*** Begin section ***

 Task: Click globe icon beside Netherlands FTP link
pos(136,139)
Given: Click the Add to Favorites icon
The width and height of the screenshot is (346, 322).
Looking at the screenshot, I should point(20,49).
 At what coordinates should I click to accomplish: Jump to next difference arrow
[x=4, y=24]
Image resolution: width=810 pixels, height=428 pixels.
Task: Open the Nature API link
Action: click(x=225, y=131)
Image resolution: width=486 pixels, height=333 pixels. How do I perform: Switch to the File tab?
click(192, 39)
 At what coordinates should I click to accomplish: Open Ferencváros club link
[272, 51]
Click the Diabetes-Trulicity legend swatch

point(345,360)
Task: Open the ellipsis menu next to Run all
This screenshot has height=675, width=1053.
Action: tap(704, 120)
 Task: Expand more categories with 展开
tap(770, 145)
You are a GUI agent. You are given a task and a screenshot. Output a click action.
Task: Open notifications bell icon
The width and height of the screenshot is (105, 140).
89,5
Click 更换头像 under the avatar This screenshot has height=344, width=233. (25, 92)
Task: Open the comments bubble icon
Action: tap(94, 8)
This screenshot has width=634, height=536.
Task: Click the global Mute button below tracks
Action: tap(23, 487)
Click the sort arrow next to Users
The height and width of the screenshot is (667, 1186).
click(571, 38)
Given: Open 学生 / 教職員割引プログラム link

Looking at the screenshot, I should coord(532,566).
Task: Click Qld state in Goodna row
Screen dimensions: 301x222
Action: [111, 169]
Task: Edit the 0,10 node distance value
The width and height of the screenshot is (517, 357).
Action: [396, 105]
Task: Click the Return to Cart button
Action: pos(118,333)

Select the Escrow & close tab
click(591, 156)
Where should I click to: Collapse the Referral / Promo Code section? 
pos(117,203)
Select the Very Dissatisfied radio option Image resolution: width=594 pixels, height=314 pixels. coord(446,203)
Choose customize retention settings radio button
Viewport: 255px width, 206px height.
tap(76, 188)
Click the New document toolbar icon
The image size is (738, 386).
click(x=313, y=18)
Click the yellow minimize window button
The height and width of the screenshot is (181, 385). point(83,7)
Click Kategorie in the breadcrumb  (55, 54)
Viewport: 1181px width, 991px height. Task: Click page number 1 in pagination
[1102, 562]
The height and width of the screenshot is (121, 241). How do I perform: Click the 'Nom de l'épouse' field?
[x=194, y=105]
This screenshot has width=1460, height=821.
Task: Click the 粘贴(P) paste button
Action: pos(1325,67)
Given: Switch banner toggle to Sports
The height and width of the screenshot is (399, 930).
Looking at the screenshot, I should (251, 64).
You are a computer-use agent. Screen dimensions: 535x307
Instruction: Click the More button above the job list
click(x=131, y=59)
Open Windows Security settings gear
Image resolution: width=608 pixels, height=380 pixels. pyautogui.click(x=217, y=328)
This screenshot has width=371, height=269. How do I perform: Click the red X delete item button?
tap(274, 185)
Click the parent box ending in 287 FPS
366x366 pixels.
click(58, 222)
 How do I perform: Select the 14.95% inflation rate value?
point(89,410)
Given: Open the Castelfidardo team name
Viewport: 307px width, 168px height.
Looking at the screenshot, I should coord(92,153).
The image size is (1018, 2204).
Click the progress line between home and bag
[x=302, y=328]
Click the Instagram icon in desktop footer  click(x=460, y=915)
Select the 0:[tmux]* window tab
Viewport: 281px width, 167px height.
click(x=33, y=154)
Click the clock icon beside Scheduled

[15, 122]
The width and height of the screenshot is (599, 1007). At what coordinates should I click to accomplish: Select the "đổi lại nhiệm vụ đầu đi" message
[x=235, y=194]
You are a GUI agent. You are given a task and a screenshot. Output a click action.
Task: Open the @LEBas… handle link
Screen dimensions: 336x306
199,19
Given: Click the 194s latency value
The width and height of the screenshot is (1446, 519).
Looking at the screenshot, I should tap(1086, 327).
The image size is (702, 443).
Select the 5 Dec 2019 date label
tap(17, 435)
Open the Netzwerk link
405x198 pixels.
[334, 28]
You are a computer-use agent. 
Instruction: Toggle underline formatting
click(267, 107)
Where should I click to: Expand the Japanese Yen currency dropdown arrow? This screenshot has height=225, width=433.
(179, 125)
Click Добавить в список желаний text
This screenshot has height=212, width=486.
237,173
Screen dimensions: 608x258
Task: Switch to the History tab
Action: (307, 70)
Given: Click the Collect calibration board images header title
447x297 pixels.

*** End section ***

◆ **Your instructions**:
Gather all lines with the string "computer" from the data.

◆ **Your response**:
You are a computer-use agent. Screen dimensions: 535x307
You are a computer-use agent. 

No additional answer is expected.